Comparative Network Biology

The scientific objective of our research group is to extract biological knowledge from large-scale experimental data sets using data integration, comparative sequence and expression analysis, and network biology. Through the development and application of novel bioinformatics methods, new aspects of genome biology, especially in the area of gene function prediction and gene regulation, are identified. One of the main goals is to develop and apply comparative network biology methods to translate biological knowledge from model species to crops. For more information, see
Research objectives
During the last couple of years, we have mapped gene regulatory networks in Arabidopsis using a variety of experimental and computational methods. Apart from developing a transcription factor (TF)-target gene identification workflow based on the integration of novel protein-binding microarray data and multi-species promoter sequence conservation, we have also mapped regulatory interactions using ChIP-Seq and PBM data sets. We actively develop new comparative methods to identify conserved non-coding sequences in dicots and monocots and have demonstrated how these show high specificity to map functional TF-target genes in plants. Whereas initial network analysis focused on the model species Arabidopsis, we are in the process of expanding our network portfolio to other plants (dicots and cereals) and are exploring new opportunities (e.g. ATAC, single-cell genomics) to perform network-based gene analysis, both using bulk and single-cell data.
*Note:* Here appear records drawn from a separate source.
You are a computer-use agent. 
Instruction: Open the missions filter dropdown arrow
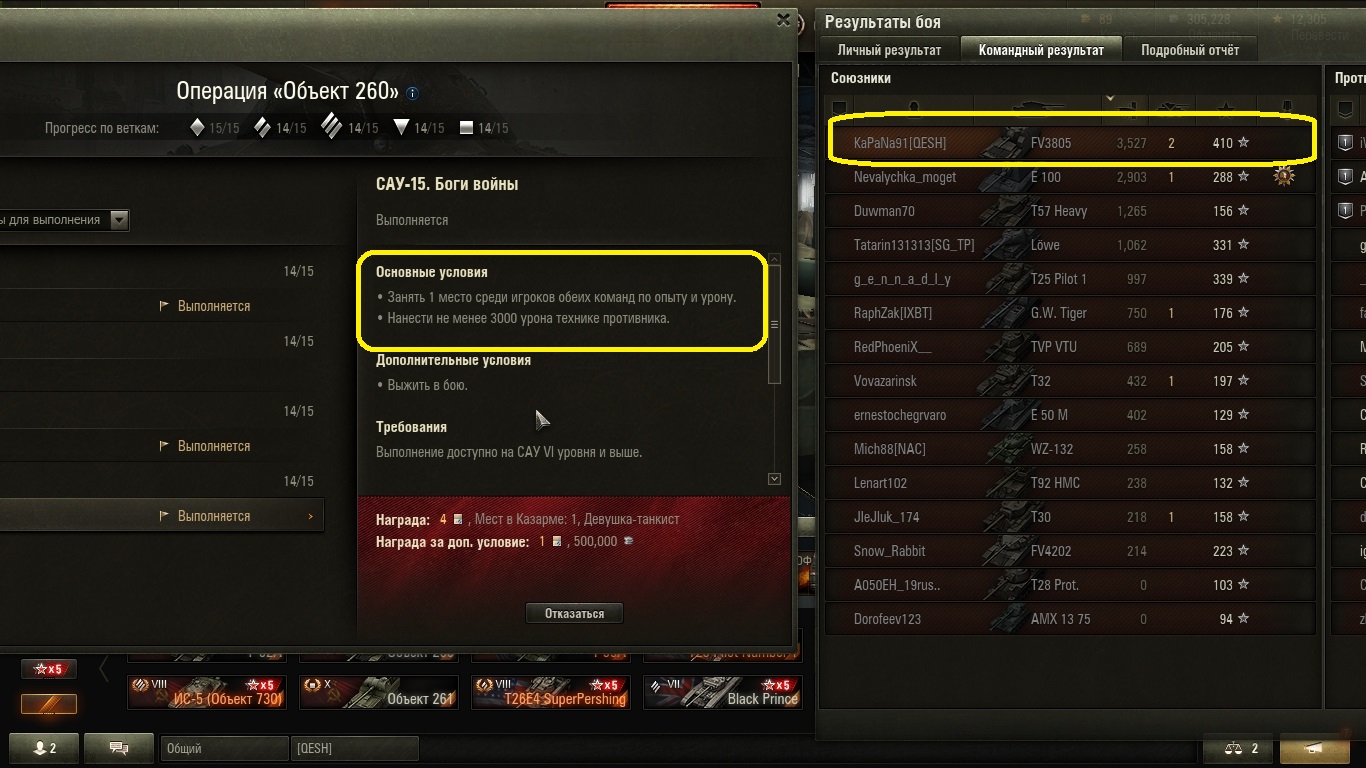(x=119, y=220)
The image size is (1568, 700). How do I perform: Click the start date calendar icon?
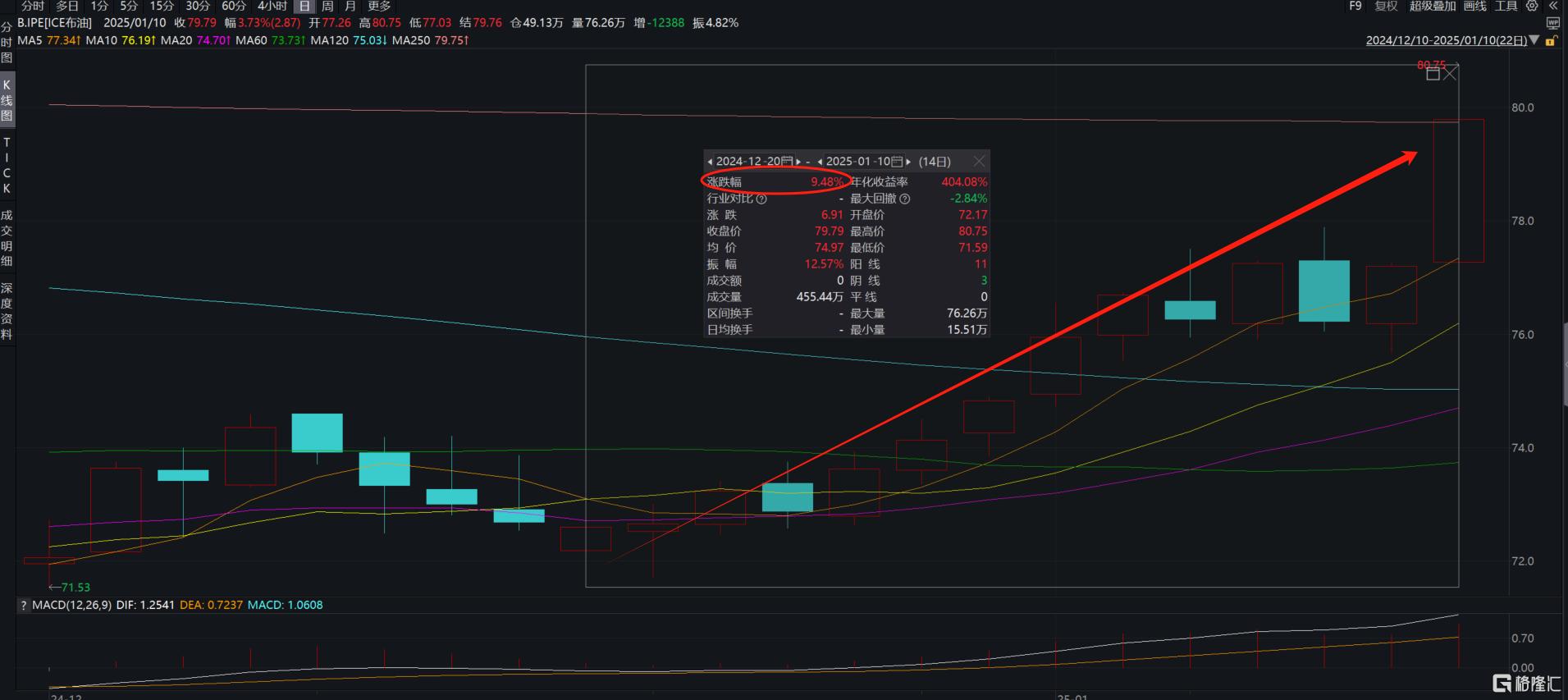point(787,162)
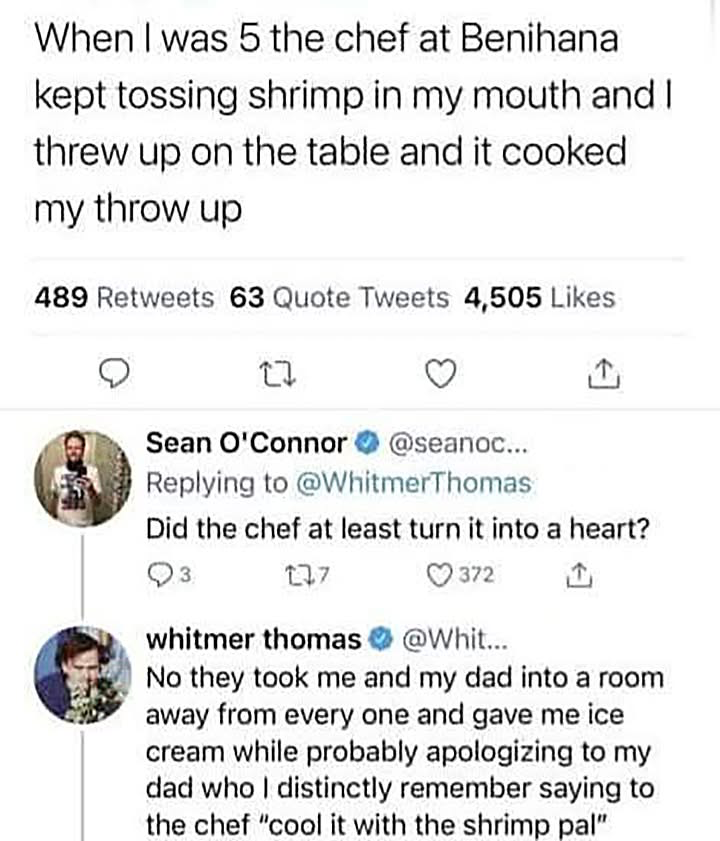The width and height of the screenshot is (720, 841).
Task: View the 63 Quote Tweets
Action: [340, 297]
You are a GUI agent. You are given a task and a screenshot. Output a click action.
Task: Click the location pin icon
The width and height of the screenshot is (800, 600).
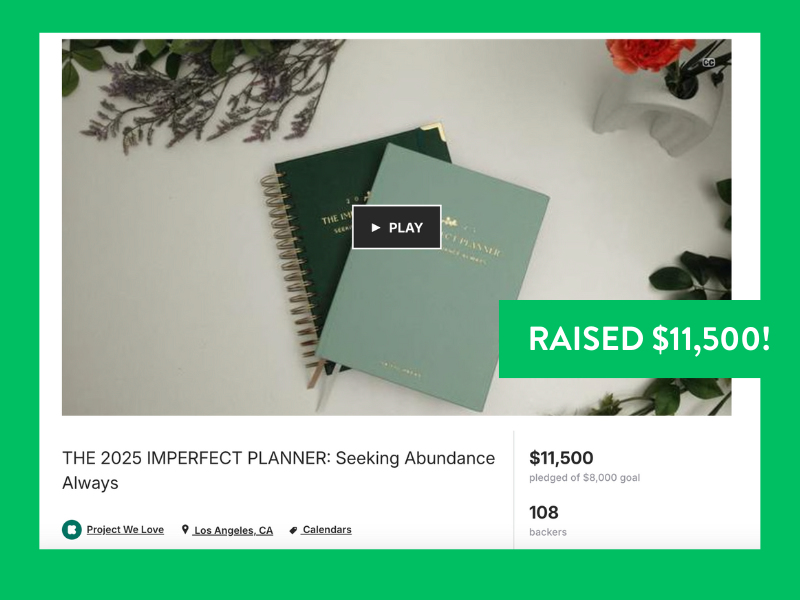coord(185,530)
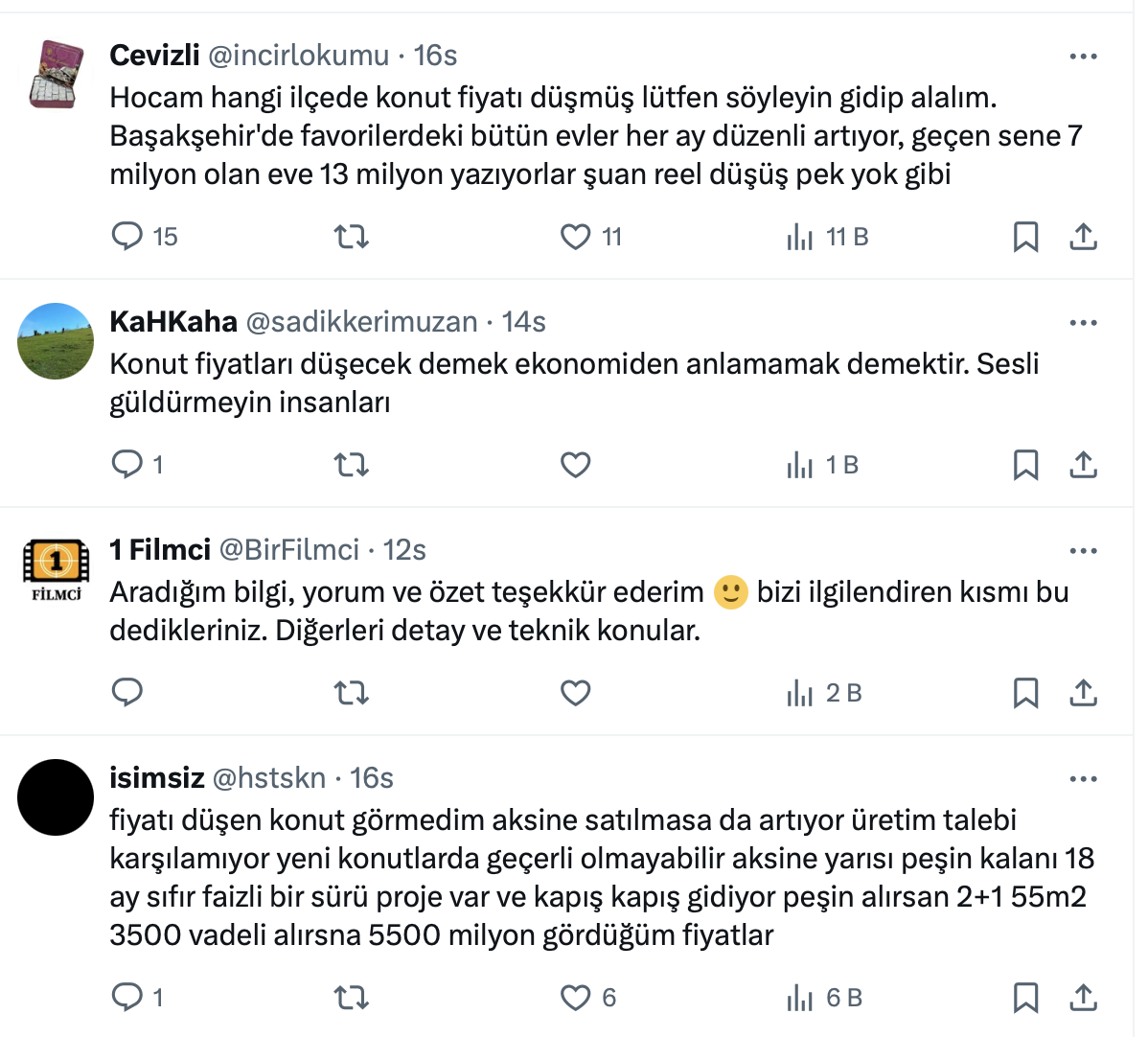Image resolution: width=1148 pixels, height=1037 pixels.
Task: Open more options for Cevizli's tweet
Action: click(1083, 57)
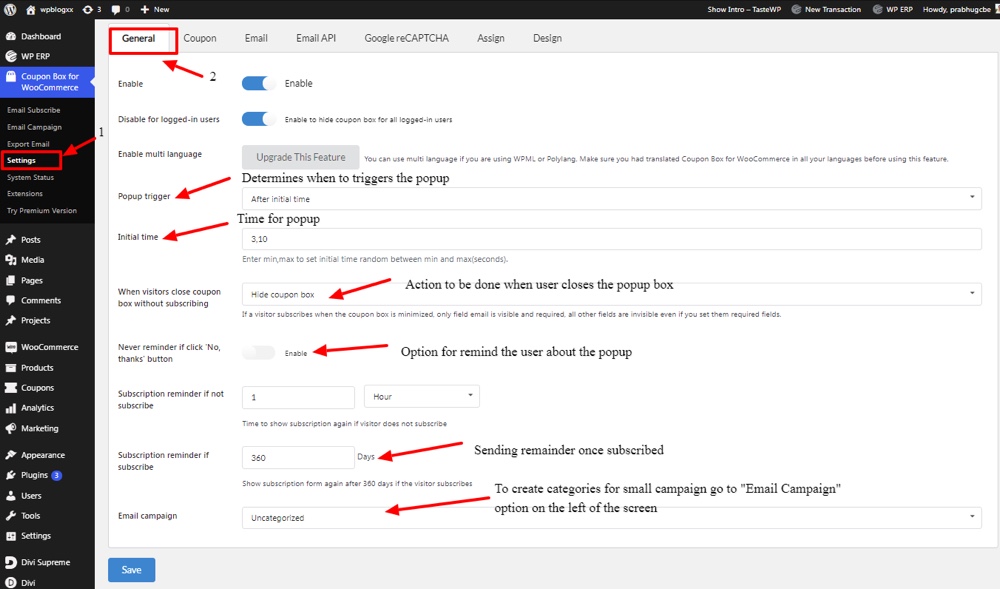Click the Initial time input field

click(611, 239)
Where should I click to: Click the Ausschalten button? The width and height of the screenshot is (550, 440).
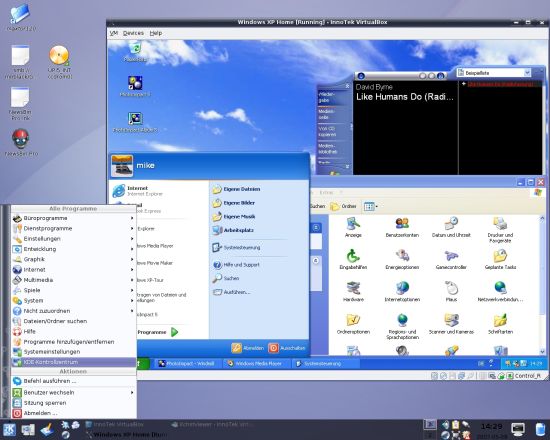point(287,348)
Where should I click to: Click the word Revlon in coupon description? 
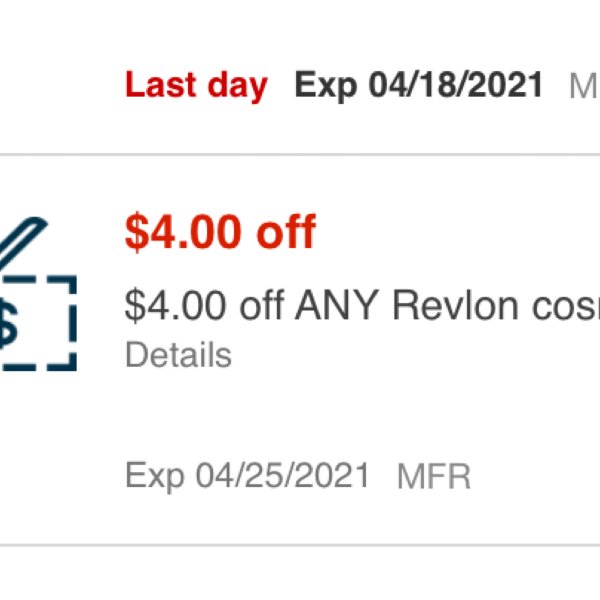[x=455, y=305]
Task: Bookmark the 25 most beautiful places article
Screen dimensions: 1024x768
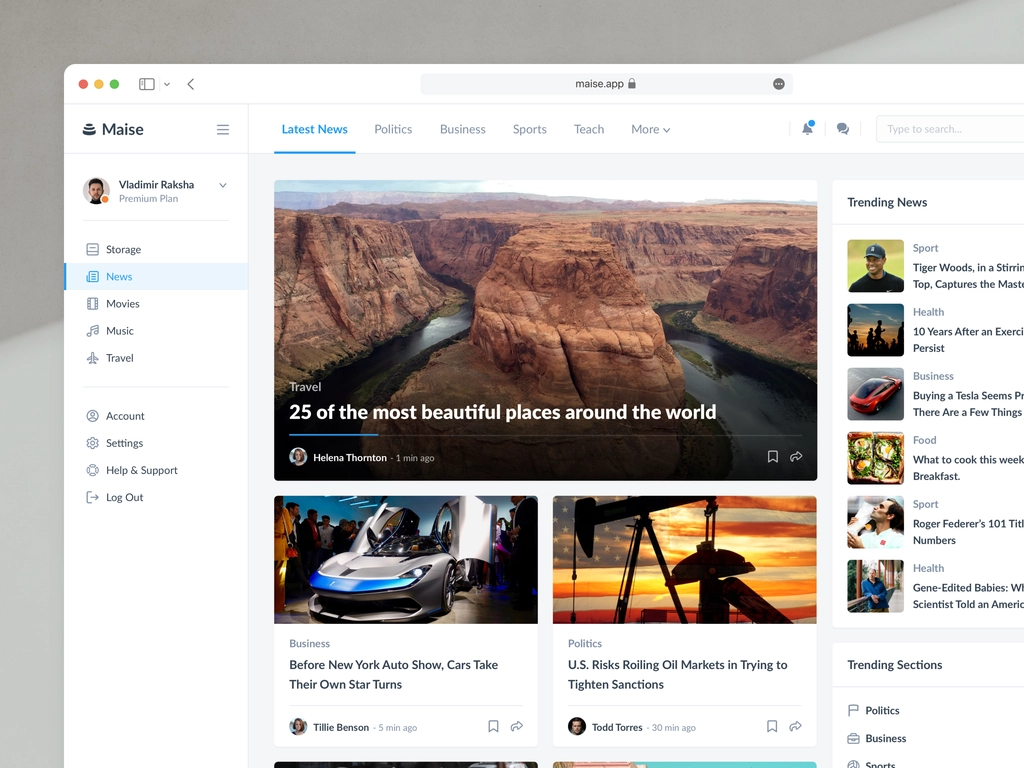Action: pos(772,457)

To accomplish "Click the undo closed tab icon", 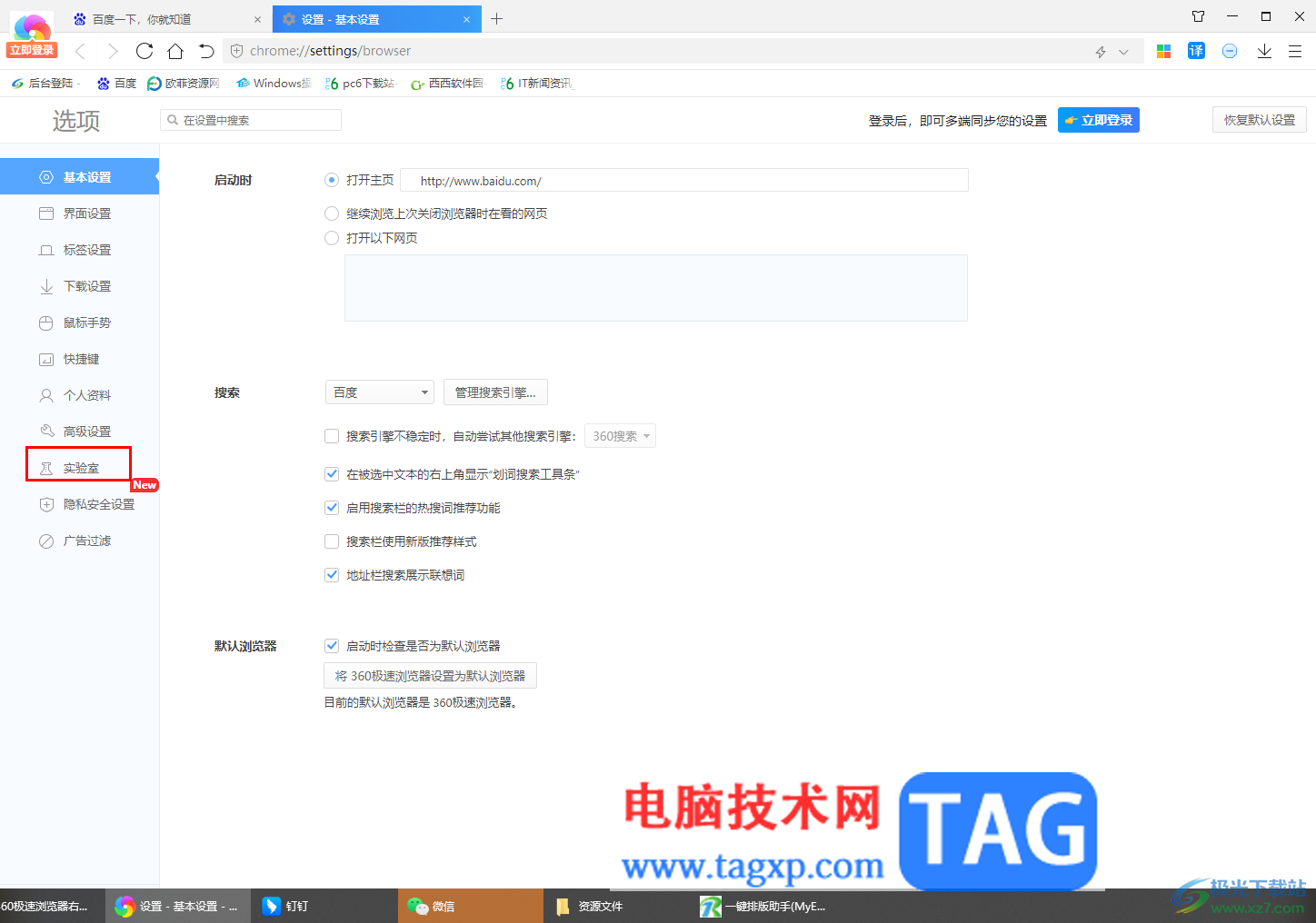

Through the development of the PLAZA comparative genomics platform, we have a strong track record in tool development and plant genomics data analysis. This platform serves as an information hub for comparative, functional and evolutionary plant genomics for a large variety of plants, both in academic and industrial research. To facilitate efficient data analysis for non-model species lacking complete genome sequence information, we have developed efficient methods which offer a rich resource for functional sequence analysis of complete transcriptomes in both uni- and multicellular organisms across the tree of life.